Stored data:

────────────────

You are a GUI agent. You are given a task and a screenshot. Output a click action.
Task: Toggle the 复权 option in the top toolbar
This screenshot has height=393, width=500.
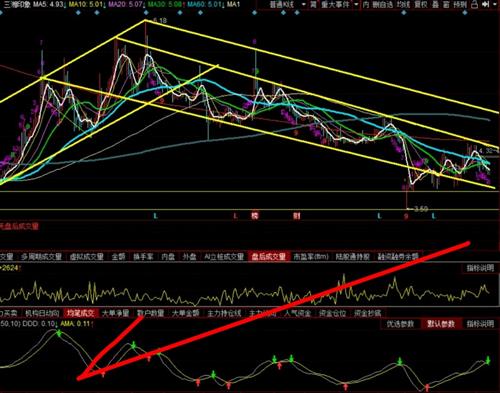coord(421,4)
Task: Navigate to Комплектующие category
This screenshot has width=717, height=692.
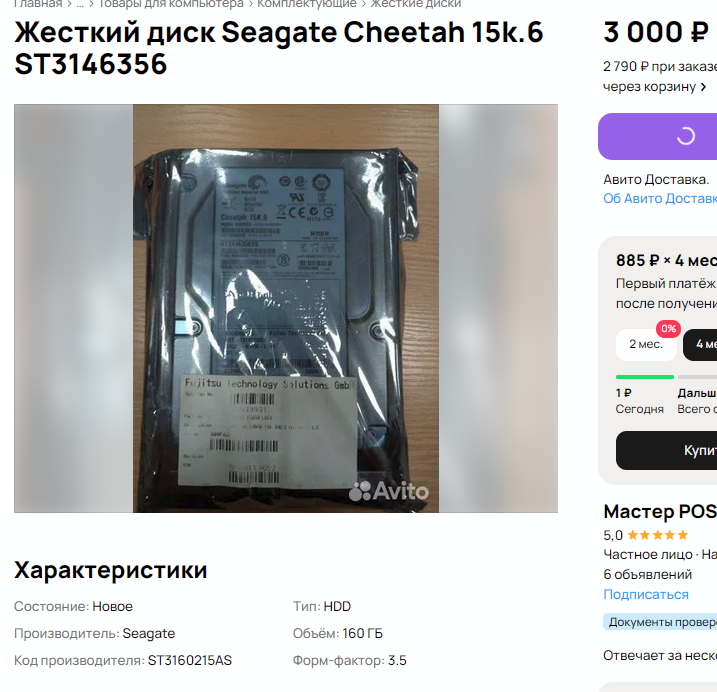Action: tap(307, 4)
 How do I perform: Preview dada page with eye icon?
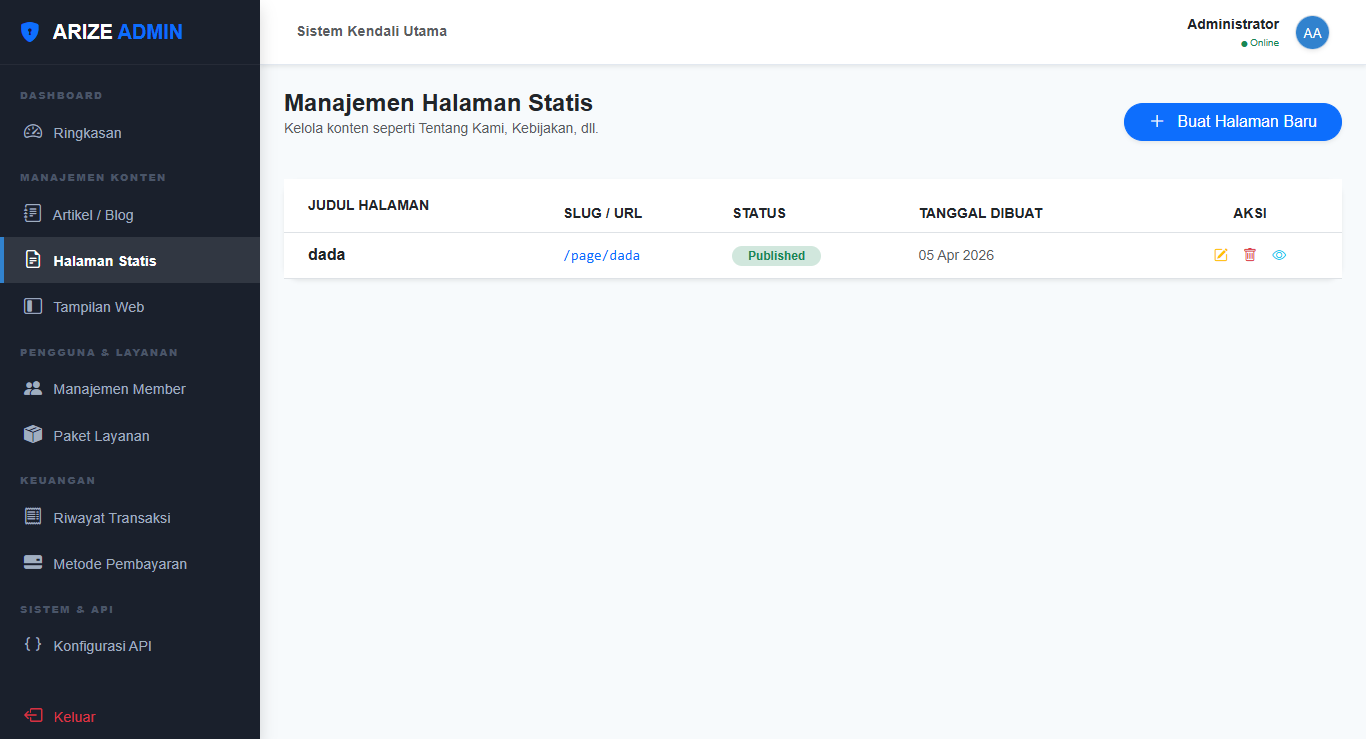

────────────────

• [The exercise]
Return every line of the data above verbatim, omitting the pictures.

• [The answer]
You are a GUI agent. You are given a task and a screenshot. Output a click action.
Task: Toggle the 复权 option in the top toolbar
This screenshot has height=393, width=500.
coord(421,4)
Task: Navigate to Комплектующие category
This screenshot has width=717, height=692.
Action: tap(307, 4)
 How do I perform: Preview dada page with eye icon?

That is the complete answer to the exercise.